Three federal judges overseeing California’s prison system granted the state a four-week extension to get the prison population down to 137.5% capacity. In 2011, the United States Supreme Court ruled in Brown v Plata that the “court-mandated population limit is necessary to remedy the violation of prisoners’ constitutional rights.” In the two years since the ruling, California has scrambled to figure out how to reduce the prison population from a high of 144,000 to a constitutionally acceptable figure of approximately 110,000 inmates. The prison population is currently around 120,000, not including over 8,500 in out-of-state contracted facilities or thousands of others working in fire camps. California now has until the end of January 2014 to meet the court order.

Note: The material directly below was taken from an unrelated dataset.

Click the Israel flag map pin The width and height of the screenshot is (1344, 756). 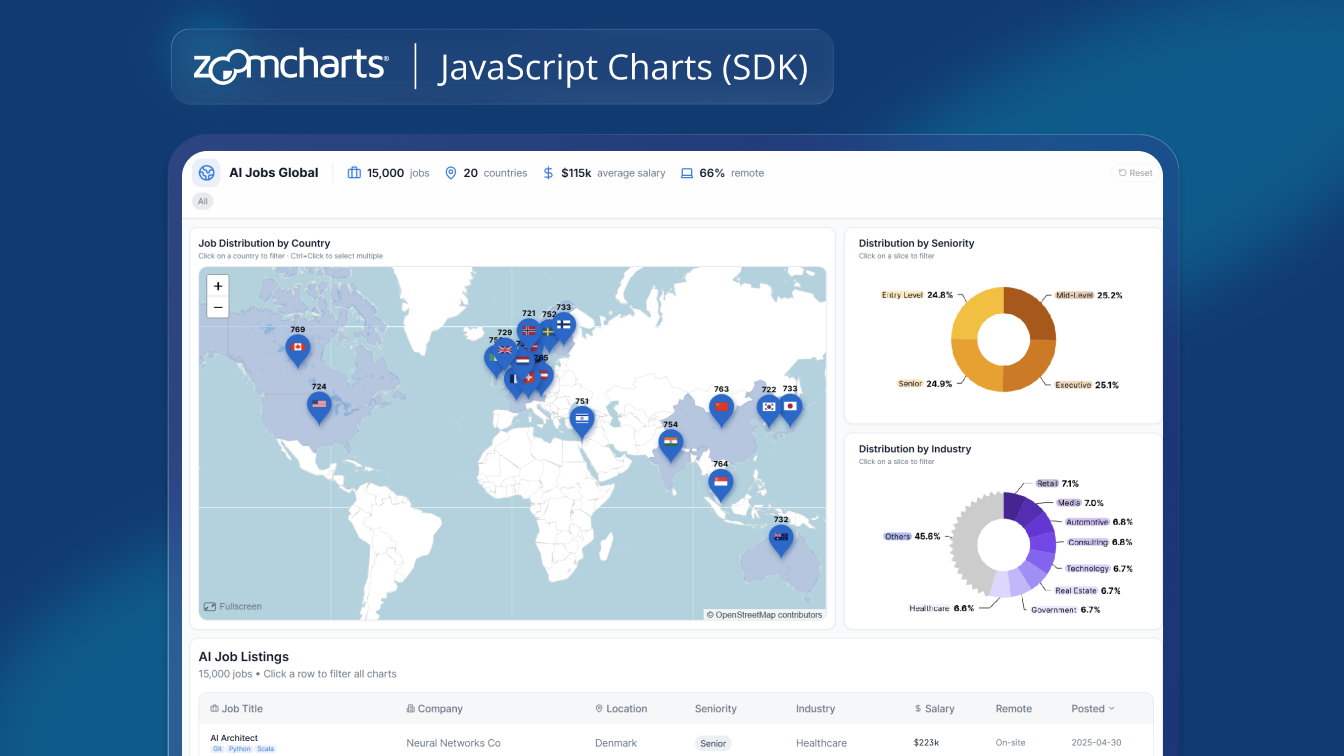tap(582, 418)
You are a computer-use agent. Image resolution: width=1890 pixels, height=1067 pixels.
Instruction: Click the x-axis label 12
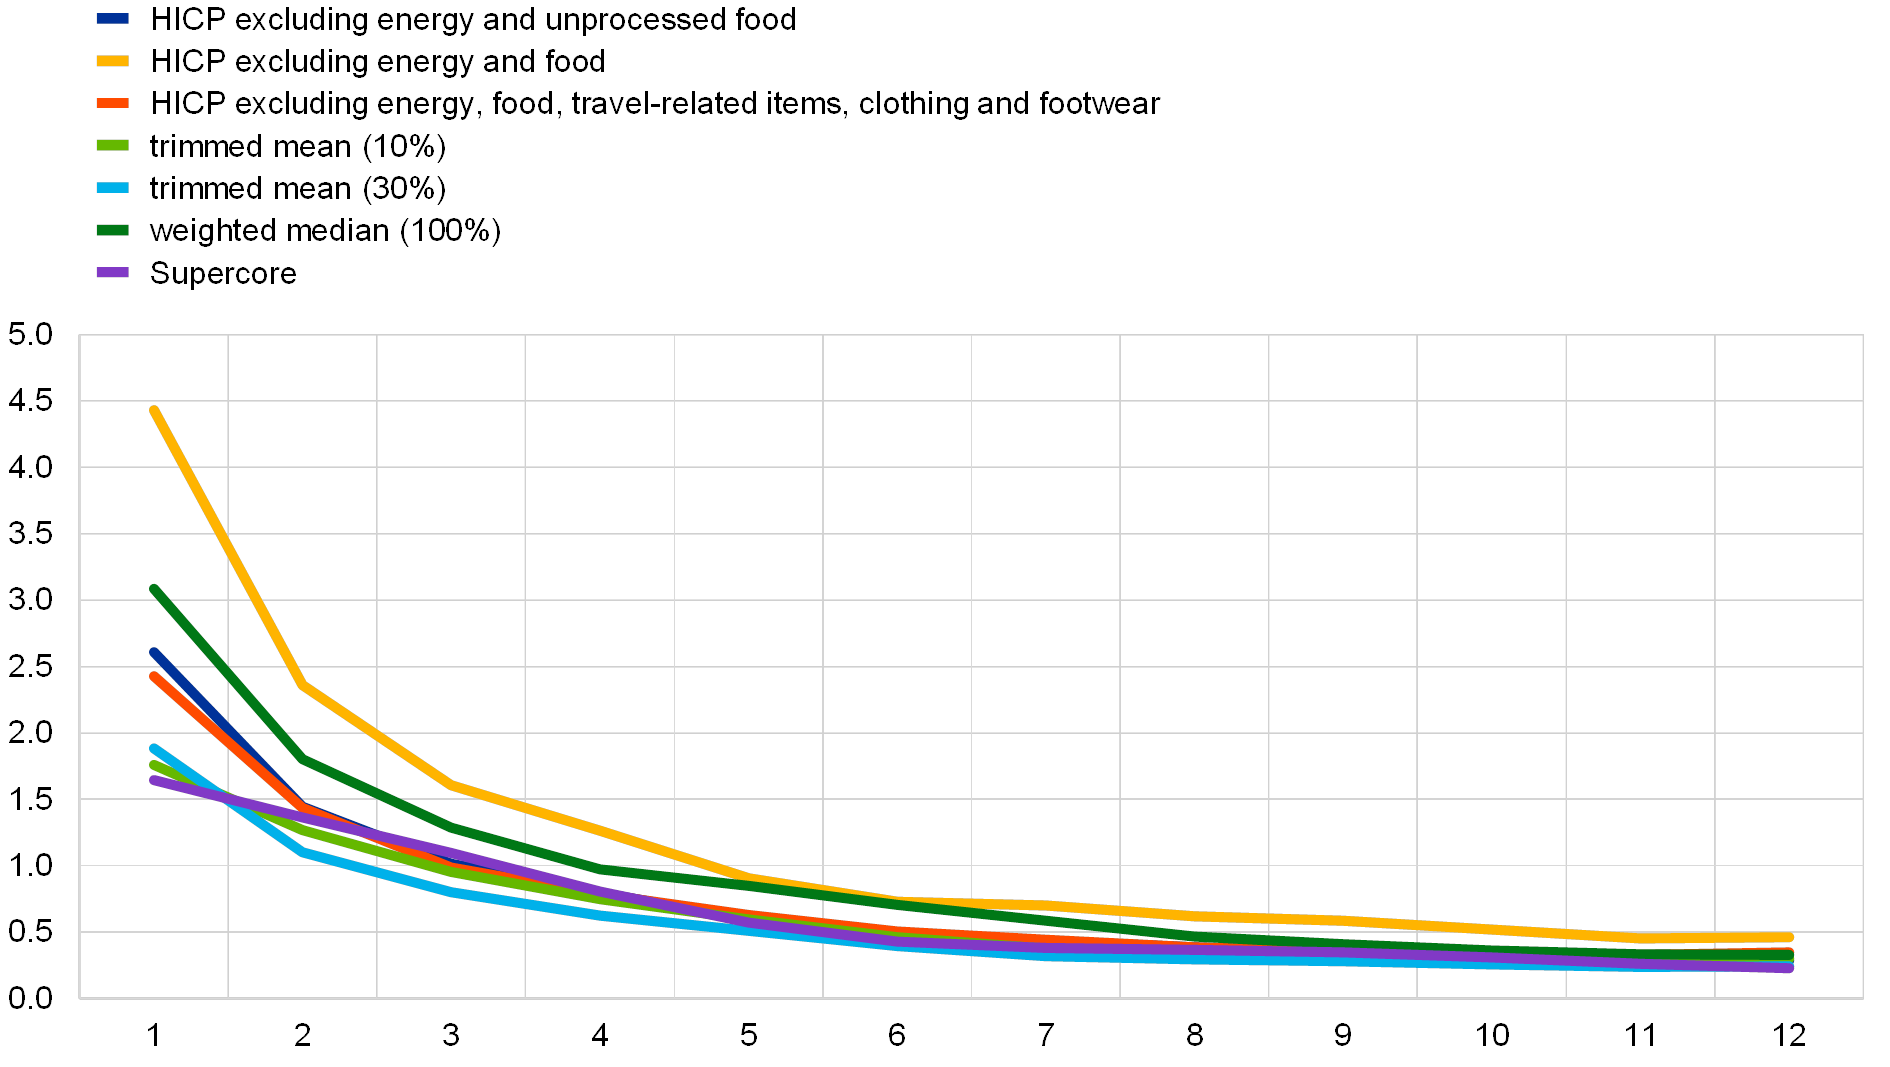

To this end, California passed a “realignment” plan that made several important reforms. Overall, it has served to shift significant responsibility to the county level. For instance, realignment ended the practice of automatically sending parole violators back to state prisons and instead allowed for alternative sanctions such as incarceration in county jails. Before realignment, parole violators made up the majority of inmates returning to state prisons.
Significantly, realignment has also allowed for those convicted of non-violent, non-serious, and non-sex offenses to serve time in county jails rather than state prisons. In addition, realignment made significant investments in public-private-partnerships such as Day Reporting Centers (DRCs). DRCs serve as “check-in” centers for formerly incarcerated offenders deemed most at risk of reoffending, and often provide important services such as anger management therapy, life skills classes, and substance abuse treatment. Merced County, for example, currently receives funding through the realignment plan to operate a DRC. Merced contracts with a private company to provide DRC to 65 high-risk clients. According to the latest Grand Jury Report, the DRC has been highly successful, with participants recidivating at half the state and county average.
California has also benefited in the past year from the voter-approved Proposition 36 in 2012, which authorized the resentencing of “third strikers” who were sentenced to mandatory life sentences for non-violent offenses under the 1994 Three Strikes Law. Since November 2012, over 1,000 California inmates once serving life sentences have been resentenced and released from state prisons. Over 2,000 other current “third strikers” are still in the petition process to have their sentences reviewed. According to a recent Stanford Law School and NAACP report, of the 1092 applicants for resentencing under Proposition 36, only 2% were denied resentencing. Even more impressively, those released have thus far recidivated at substantially lower rates than state and national averages. It has been estimated that, should this trend continue, taxpayers will likely save a billion dollars over a decade from the releases.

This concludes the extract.